Davalı, davanın reddedilmesi gerektiğini savunmuştur.
Mahkemece, dava konusu dilekçeler içeriğindeki kelamların öğrenci velisi olan davalının özle biçim istikrarına dikkat ederek bir kısım yakınmalarda bulunduğu, tarafların sıfat ve makamları da dikkate alınarak sarf edilen kelamların sert tenkit mahiyetinde olup hukuka uygunluk sonu aşılmadan tenkit hakkının kullanıldığı, direkt hakaret oluşturacak bir sözün kullanılmadığı, bu haliyle dava konusu sözlerin gayesi kullanıldığı yer ve söz ediliş stiliyle tarafların içerisinde bulundukları ruh hali dikkate alındığında kişilik haklarına taarruz teşkil eden bir durum bulunmadığı gerekçesiyle davanın reddine karar verilmiştir.

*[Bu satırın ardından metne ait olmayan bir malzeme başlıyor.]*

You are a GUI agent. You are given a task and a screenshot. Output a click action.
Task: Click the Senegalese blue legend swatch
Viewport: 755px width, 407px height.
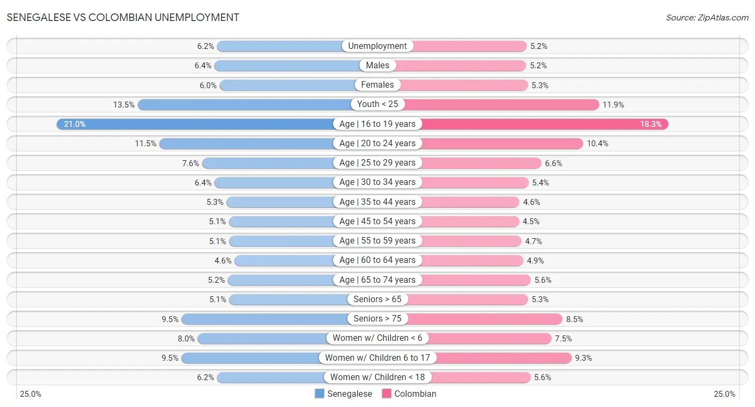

Evrak içeriğinden, davacının davalı tarafından birden fazla şikayet edildiği, böylece şikayetin taciz düzeyine ulaştığı, birebir vakitte şikayet dilekçesinde kullanılan tabirlerin kişilik haklarına akın niteliğinde olduğu gözetilerek uygun bir ölçü manevi tazminata hükmedilmesi gerekirken, yazılı münasebet ile davanın reddedilmesi gerçek görülmemiş, kararın bozulmasını gerektirmiştir.
SONUÇ: Temyiz edilen kararın üstte açıklanan nedenle BOZULMASINA ve peşin alınan harcın istek halinde geri verilmesine 23/11/2015 gününde oybirliğiyle karar verildi.